Almost any job that requires you to work around considerable noise can lead to some hearing difficulties. There are five industries that are commonly associated with hearing loss. These include the construction, manufacturing, agriculture, military and entertainment industries.

In all of these cases, wearing proper ear protection can help to reduce the likelihood that you will suffer from hearing loss. However, this isn’t always possible. For example, wearing earplugs might not be possible if you are working as a sound check operator at a heavy metal concert.

A few interesting statistics

More than one-third of all farmers have measurable hearing loss, which is likely due to the loud machinery they work around on a consistent basis.

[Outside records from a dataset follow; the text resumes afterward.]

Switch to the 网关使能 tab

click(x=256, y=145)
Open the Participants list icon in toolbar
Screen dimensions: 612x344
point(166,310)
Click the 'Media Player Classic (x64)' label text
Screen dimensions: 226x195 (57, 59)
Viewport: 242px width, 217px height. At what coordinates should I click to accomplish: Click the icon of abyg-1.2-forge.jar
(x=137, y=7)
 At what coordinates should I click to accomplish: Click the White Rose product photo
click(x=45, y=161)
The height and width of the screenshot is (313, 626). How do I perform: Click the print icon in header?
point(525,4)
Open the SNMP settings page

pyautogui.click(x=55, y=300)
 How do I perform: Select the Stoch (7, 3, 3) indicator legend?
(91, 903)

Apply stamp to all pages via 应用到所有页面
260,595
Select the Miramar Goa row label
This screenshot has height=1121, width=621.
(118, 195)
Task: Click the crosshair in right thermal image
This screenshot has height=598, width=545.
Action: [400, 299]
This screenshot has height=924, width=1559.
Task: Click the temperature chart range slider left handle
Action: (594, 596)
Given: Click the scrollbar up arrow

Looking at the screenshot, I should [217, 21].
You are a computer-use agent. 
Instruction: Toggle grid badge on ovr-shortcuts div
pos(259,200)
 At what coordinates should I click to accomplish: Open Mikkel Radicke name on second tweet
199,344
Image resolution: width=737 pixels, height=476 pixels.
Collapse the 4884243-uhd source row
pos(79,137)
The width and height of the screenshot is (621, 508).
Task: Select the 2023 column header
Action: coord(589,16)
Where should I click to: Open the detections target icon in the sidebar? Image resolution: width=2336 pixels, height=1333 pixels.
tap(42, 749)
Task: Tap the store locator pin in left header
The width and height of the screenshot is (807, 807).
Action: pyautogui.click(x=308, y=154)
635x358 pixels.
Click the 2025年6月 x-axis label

When it comes to the military, hearing loss is an epidemic, which is due in part to the nature of the job during combat. Some explosives can reach 180 decibels when they explode.

People who work in bars or nightclubs, which is part of the entertainment industry, are often exposed to music that is louder than 100 decibels, such as thumping bass in club music.

Construction industry workers, which also includes miners and carpentry workers, are often exposed to machinery that is very loud. A hammer drill operates at around 115 decibels.

Hearing loss in the manufacturing industry usually occurs within the first decade of an employee’s time in the industry. Around eight out of every 10 employees in this industry have some measurable hearing loss.

Taking action after hearing loss

Workers who suffer from hearing loss on-the-job might opt to pursue a workers’ compensation claim. This can help to cover the medical costs associated with the hearing loss. It might also help to provide partial wage replacement while you are unable to work. If you are facing hearing loss due to your job duties, make sure that you consider your options and learn your rights regarding what you can do.